Com todo o seu bater de palmas, letras inspiratórias e caráter despretensioso, essa música é muito diferente da tradição iniciada com o cantochão, passando por Josquin e Palestrina, depois por Mozart e Beethoven, e finalmente chegando até Messiaen e Britten. Sem a igreja para inspirar – para não dizer financiar – grandes compositores, faltaria uma enorme lacuna na história da música.
Beleza musical, elegância nas harmonias, construção sonora e instigante originalidade eram os requisitos que chamavam atenção do hesitante fiel. A música, como a arquitetura e a pintura, representavam o céu na terra, algo que era distante e intangível; uma propaganda do paraíso, mesmo que longe do alcance das mãos.
Os hinos neo-Eduardianos e as elaborações culturais etno-populares usados no serviço em São Patrício, por outro lado, levam-nos a inferir que a Missa em Si Menor, de Bach, e A Criação, de Haydn, são peças irreligiosas; uma sedução que captura os sentidos e leva o coração para longe da verdadeira comunhão com Deus. Música simples gera fé genuína? Teria Belzebu usado a arte musical aos seus propósitos?
Música sofisticada que não alcança diretamente seus ouvintes – processo que independe da resposta dos ouvintes – carrega em si as sementes de sua eventual irrelevância. Uma razão para o ostracismo da música clássica hoje está nas várias gerações de compositores que exigiram que o público os compreendessem, ao invés do contrário.
Porém, música escrita somente visando o conforto da platéia é igualmente irrelevante. Apertar botões étnicos como forma de acesso fácil à atenção do fiel é pura propaganda. A fácil familiaridade age como o pé do vendedor ambulante, que impede que você feche a porta. É a brecha para começar a vender um produto.

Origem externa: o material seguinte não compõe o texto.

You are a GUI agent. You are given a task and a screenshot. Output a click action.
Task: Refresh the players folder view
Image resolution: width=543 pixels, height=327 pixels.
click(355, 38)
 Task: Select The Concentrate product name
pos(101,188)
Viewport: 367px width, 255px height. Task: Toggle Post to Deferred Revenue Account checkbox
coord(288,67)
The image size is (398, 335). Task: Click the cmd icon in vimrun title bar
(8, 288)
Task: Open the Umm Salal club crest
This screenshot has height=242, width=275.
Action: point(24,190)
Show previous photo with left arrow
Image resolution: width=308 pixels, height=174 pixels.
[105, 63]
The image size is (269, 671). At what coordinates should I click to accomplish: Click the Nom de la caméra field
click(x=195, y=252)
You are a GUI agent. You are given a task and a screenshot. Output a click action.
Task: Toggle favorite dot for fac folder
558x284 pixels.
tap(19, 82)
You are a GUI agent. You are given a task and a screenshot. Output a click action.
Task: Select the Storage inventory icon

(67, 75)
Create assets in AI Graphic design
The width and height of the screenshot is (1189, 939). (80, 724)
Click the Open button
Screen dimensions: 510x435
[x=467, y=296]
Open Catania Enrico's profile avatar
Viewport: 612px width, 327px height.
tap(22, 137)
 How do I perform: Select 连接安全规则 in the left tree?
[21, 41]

O cristão pode argumentar corretamente que a música é só mais uma ferramenta evangelística, que tanto acompanha a conversão do arrependido, quanto inspira a renovação da fé. Música interessante distrai o fiel, assim é a linha geral de raciocínio. Música interessante não nos instrui a sermos bons ou não sermos maus. Ela serve para ser admirada somente. Juntar grande música e fé genuína acontece, mas com dificuldade.
O Requiem de Verdi, com sua descrição visceral do temor humano diante do Juízo Final, chega perto de satisfazer tanto o crítico quanto o cristão. Minha escolha para a música que tanto mexe com os sentidos, quanto dá ao ouvinte o apropriado temor de Deus, é o gospel cantado nas igrejas negras. Os sons são maravilhosos e todos contribuem para a sua formação.

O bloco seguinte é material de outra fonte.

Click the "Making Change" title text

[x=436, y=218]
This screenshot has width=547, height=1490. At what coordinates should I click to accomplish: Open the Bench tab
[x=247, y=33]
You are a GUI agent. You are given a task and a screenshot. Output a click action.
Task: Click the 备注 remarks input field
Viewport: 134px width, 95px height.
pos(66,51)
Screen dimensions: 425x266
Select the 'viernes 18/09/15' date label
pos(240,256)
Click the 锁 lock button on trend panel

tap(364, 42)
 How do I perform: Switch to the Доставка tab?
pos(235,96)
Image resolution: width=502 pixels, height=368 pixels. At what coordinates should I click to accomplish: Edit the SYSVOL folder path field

A igreja tem razão em temer grande música, daí o esforço em retomar nossa atenção através de adaptações rasteiras dos hinários, das missas em latim e do Livro de Oração Comum, da Igreja Anglicana. Eu sou um pequeno exemplo disso, que passei as manhãs de domingo da minha infância na Igreja Episcopal, deixando que a imaginação fértil de Thomas Cranmer, e seu lânguido responsório litúrgico, fizessem parte das minhas orações, sem nenhum pensamento direto a Deus.

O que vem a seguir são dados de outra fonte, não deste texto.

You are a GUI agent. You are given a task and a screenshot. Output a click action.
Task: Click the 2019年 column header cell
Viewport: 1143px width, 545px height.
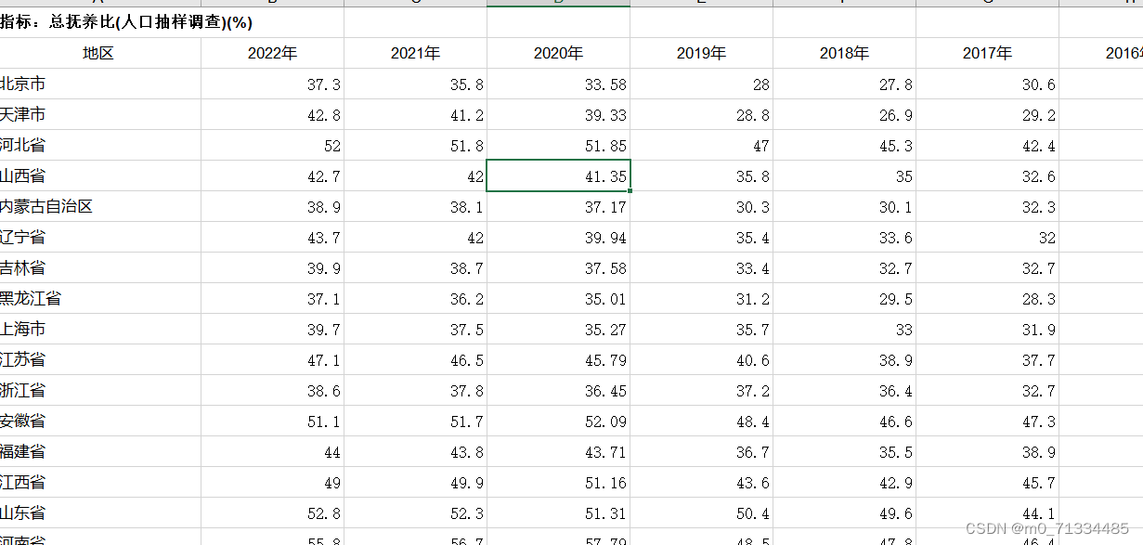click(701, 53)
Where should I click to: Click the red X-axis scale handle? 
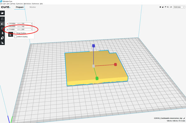(x=115, y=65)
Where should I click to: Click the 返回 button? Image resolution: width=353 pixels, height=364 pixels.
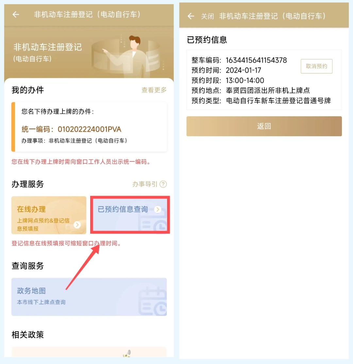[264, 126]
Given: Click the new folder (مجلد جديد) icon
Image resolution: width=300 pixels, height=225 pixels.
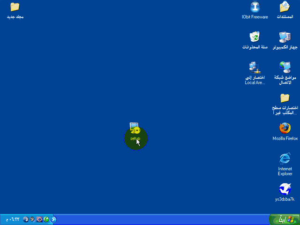Looking at the screenshot, I should tap(15, 8).
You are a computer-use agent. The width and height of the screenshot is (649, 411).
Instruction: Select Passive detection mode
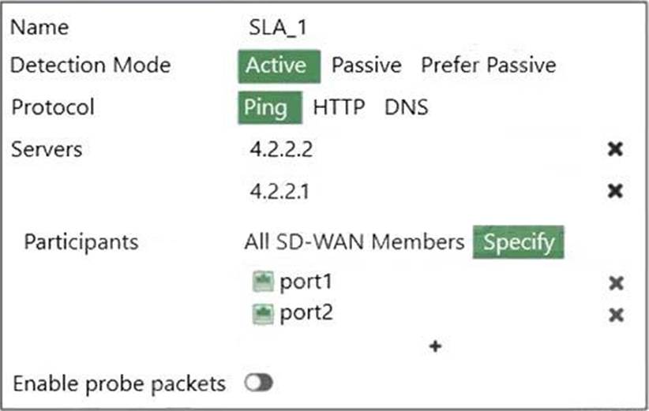click(x=366, y=65)
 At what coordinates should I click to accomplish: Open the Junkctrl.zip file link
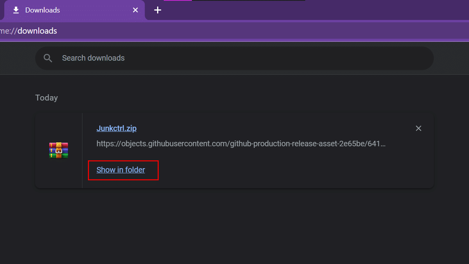pos(116,128)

Uma razão para que música menos importante seja composta para igrejas é que os compositores têm outras coisas em mente. A primeira delas é sobreviver. As igrejas eram os centros da vida, e também centros da riqueza e do poder. Compositores disputavam o mecenato das paróquias, numa época em que concertos públicos mal existiam. Hoje, o dinheiro que circula para os compositores vem dos círculos seculares.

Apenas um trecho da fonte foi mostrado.